Measure it from one side of the 13" mark


----------



## Builder Bob (Jun 26, 2012)

how loose is the tab on the tape measure.......??


----------



## tmurray (Jun 26, 2012)

Like ICE said you should never use the first couple inches of a tape measure if you need it to be very accurate as the end tab has a tendency to move.


----------



## Doorman (Jun 26, 2012)

_"...as the end tab has a tendency to move."_

Yes, the hook of a steel rule moves the thickness of the hook.


----------



## Doorman (Jun 26, 2012)

A 1/2" anchor bolt has a major diameter of 1/2"

A quick and easy measuring aid is a 'Sharpie' marking pen.  These are (close enough for this exercise) 3/8 of an inch on the smaller end of the reservoir, and 1/2 inch diameter at the fattest part.


----------



## Big Mac (Jun 26, 2012)

If it is new, it should only move the thickness of the hook.  However, over time those holes elongate and the movement becomes larger making measurements inaccurate.  A better rule of thumb is to use a section of tape not affected by the movement of the end tab or hook.


----------



## jmc (Jun 26, 2012)

measured elsewhere on the tape measure, it's exactly 7/16".


----------



## mtlogcabin (Jun 26, 2012)

They do make 3/8" anchor bolts. The code does not allow them but I assume an engineer could spec them with his/her design

http://www.grainger.com/Grainger/WESTWARD-Anchor-Bolt-11K382?cm_mmc=PJX:3578-_-category_program-_-WESTWARD11K382AnchorBolt,lHook,3/8-16,6InL,pk2511K382-_-productfeed


----------



## mtlogcabin (Jun 26, 2012)

Is it a 7/16 nut or 1/2 inch is the easiest way to tell. You won't get a 1/2" thread on a 7/16" shaft without it being vary obvious.


----------



## mark handler (Jun 26, 2012)

You can get anchor bolts 1/4" to 4"

7/16 14X12 ANCHOR BOLT http://www.tristatefast.com/detail.aspx?item=AB07C192G&id=-271


----------



## High Desert (Jun 26, 2012)

The movement of the end tab compensates for when you measure butting your tape versus hooking your tape. When you hook it it moves the thickness of the tab and when you butt it, it moves back. That's why they slide. It has to compensate for the thickness of the tab.


----------



## Mark K (Jun 26, 2012)

Anchor bolts are measured using the diameter where there is no threads.  What can confuse the issue is that some bolts have the threads rolled while others have cut threads. With a rolled thread the diameter of the unthreaded portion is slightly less than the diameter of a bolt with cut threads.

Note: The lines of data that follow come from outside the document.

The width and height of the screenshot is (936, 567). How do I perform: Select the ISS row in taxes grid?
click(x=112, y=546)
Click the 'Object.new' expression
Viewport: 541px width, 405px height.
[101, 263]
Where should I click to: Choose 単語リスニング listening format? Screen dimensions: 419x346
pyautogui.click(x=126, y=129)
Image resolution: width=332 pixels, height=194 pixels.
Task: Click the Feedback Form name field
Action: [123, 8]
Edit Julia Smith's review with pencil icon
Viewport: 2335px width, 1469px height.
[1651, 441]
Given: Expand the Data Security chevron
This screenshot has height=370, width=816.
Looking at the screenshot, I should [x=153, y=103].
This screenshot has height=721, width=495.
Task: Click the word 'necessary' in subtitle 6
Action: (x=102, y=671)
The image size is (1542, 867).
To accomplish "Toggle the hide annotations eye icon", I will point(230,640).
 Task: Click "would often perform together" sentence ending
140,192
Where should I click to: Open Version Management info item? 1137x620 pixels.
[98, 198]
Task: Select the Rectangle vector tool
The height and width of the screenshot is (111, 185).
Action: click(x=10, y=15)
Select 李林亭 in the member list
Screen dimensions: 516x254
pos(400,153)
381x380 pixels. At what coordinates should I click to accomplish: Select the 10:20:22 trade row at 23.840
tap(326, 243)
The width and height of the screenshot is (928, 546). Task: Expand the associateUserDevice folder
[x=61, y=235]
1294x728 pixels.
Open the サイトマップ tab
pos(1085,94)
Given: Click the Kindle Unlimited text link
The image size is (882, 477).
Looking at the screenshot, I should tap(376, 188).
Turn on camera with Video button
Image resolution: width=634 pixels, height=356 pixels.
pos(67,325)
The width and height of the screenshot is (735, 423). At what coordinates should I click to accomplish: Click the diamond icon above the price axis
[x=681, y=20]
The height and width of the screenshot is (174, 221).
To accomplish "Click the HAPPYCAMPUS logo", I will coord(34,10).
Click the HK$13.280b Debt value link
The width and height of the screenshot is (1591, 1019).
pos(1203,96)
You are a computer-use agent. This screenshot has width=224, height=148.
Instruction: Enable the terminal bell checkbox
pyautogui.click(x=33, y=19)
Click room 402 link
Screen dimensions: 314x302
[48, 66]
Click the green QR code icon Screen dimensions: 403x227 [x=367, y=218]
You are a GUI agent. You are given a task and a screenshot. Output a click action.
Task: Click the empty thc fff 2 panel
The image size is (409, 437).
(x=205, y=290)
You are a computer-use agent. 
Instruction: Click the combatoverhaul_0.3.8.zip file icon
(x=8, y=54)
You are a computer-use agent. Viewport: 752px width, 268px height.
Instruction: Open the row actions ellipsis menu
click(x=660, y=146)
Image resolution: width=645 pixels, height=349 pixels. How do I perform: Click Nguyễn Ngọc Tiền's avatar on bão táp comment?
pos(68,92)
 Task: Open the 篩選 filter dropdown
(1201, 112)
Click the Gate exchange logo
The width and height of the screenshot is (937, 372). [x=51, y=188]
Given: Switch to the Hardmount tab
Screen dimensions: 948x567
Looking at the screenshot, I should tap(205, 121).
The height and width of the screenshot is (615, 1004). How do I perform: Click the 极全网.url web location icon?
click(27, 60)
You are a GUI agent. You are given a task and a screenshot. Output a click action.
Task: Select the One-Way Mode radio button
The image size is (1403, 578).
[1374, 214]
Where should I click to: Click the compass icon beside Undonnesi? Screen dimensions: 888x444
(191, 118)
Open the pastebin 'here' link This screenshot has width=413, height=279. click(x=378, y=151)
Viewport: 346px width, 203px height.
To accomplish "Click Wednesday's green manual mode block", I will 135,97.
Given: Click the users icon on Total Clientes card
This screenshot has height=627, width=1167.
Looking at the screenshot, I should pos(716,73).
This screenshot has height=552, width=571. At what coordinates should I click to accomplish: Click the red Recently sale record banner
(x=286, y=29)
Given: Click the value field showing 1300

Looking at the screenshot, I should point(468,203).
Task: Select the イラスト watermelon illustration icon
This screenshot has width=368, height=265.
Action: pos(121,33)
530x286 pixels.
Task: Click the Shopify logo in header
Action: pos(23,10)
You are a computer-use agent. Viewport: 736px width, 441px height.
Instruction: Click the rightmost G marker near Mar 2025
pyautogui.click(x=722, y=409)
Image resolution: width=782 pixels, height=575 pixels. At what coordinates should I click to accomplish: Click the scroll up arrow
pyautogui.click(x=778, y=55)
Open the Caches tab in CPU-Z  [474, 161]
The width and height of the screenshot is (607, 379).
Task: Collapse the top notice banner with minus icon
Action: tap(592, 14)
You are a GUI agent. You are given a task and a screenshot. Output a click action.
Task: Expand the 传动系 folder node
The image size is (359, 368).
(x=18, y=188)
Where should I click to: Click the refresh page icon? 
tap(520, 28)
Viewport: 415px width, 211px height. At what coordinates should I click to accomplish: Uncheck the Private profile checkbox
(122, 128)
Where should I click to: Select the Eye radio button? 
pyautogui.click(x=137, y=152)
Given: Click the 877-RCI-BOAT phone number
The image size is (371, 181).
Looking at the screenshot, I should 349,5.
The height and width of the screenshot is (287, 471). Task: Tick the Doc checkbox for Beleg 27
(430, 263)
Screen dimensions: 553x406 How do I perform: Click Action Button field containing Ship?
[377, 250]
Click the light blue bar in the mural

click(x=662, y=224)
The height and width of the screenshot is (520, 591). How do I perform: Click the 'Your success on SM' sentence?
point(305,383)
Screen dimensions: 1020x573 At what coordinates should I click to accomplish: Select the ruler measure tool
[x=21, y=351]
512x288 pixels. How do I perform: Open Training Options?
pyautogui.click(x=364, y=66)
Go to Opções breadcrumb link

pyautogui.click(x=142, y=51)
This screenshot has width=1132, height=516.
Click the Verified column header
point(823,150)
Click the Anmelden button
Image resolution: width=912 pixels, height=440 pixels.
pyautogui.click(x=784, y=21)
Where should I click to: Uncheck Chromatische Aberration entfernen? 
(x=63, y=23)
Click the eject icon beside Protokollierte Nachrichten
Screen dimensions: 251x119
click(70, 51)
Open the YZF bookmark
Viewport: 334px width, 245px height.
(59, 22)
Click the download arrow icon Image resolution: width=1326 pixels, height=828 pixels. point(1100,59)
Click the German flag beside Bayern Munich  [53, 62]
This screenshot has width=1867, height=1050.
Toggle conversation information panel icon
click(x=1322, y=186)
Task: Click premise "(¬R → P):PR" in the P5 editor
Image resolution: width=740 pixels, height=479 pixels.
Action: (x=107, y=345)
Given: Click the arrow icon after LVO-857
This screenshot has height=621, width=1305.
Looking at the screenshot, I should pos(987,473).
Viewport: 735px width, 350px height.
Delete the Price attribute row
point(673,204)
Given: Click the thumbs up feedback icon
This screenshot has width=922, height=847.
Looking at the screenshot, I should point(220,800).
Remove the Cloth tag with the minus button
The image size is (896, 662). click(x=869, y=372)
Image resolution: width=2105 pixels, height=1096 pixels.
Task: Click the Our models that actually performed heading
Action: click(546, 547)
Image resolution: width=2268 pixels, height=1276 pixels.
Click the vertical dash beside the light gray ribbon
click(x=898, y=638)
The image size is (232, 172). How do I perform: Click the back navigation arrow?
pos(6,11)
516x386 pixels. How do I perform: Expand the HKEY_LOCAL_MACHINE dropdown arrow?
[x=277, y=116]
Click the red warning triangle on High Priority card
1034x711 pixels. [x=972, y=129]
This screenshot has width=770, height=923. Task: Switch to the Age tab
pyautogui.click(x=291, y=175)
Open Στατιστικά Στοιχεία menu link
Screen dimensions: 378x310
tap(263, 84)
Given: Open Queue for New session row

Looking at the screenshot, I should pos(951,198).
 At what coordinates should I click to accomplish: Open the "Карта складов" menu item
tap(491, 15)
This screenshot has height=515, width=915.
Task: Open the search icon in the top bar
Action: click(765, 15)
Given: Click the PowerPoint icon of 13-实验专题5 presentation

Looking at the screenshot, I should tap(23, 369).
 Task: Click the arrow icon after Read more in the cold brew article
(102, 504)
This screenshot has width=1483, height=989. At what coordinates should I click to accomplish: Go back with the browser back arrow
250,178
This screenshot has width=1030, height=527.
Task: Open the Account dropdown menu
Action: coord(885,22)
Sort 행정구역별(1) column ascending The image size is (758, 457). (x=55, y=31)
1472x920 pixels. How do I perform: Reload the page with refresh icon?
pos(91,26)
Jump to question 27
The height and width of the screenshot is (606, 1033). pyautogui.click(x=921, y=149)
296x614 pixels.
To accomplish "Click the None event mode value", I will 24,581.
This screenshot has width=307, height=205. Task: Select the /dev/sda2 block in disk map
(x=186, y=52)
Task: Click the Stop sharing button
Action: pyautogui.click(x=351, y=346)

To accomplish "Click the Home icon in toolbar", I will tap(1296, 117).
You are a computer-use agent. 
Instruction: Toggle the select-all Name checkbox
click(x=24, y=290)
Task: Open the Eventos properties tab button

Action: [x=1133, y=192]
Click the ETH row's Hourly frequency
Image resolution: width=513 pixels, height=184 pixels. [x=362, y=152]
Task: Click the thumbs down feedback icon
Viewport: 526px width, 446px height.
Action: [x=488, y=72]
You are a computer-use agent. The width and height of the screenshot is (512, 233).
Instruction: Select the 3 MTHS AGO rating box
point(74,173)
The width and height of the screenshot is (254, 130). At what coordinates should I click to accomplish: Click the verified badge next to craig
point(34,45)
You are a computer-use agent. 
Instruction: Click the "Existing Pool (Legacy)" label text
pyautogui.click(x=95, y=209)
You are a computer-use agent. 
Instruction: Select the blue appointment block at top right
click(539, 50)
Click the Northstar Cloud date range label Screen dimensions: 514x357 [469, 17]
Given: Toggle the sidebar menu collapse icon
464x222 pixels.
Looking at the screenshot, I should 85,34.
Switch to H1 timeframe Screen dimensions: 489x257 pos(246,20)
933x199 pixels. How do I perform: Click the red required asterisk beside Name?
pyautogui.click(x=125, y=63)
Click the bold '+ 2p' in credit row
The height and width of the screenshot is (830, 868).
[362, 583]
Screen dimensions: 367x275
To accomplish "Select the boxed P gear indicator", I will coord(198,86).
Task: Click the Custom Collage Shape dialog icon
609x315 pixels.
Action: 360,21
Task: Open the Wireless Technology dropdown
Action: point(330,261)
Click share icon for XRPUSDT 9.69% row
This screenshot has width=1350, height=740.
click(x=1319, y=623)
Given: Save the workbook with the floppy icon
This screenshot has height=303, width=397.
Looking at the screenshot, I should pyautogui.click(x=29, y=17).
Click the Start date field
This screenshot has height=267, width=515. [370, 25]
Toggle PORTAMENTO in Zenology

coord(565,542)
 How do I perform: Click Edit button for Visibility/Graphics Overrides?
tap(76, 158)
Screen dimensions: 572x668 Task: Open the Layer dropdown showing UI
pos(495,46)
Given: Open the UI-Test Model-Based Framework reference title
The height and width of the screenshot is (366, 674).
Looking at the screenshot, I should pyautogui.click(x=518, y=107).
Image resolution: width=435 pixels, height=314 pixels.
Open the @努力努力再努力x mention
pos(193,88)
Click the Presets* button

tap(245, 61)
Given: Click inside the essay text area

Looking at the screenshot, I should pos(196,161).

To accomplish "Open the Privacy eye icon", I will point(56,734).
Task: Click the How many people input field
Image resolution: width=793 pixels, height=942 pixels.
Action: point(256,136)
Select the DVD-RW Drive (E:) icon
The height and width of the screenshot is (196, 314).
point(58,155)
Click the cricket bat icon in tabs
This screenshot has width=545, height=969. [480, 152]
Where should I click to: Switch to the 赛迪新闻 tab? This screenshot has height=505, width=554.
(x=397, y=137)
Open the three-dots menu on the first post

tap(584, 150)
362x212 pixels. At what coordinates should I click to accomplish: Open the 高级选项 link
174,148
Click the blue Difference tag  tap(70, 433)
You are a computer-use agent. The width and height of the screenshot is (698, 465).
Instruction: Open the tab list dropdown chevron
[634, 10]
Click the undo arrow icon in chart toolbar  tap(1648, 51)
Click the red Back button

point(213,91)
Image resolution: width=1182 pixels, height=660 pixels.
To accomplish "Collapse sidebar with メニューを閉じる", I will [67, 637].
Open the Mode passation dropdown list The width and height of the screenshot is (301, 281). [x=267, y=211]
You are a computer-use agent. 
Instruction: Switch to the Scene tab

My belief is that any code provisions were developed in the context of cut threads.  Thus would be inclined not to accept rolled threads unless bolt was up sized or the design professional determined that there was no problem.


----------



## Mule (Jun 27, 2012)

What's a 1/16 of an inch among friends? Hey.. close enough for government work... Always hated that saying!


----------



## Frank (Jun 27, 2012)

Mule said:
			
		

> What's a 1/16 of an inch among friends? Hey.. close enough for government work... Always hated that saying!


About a 24% reduction in cross section of the bolt


----------



## jmc (Jun 28, 2012)

so the contractor brought in a new box of bolts. measuring the nonthreaded area of the bolt with three separate tape measures, they all hit exactly on 7/16".


----------



## KZQuixote (Jun 28, 2012)

I've a box of 5/8" anchor bolts out in my shop. They've rolled 5/8" threads with a shank that measures .560". I've had them for ten or more years.

Bill


----------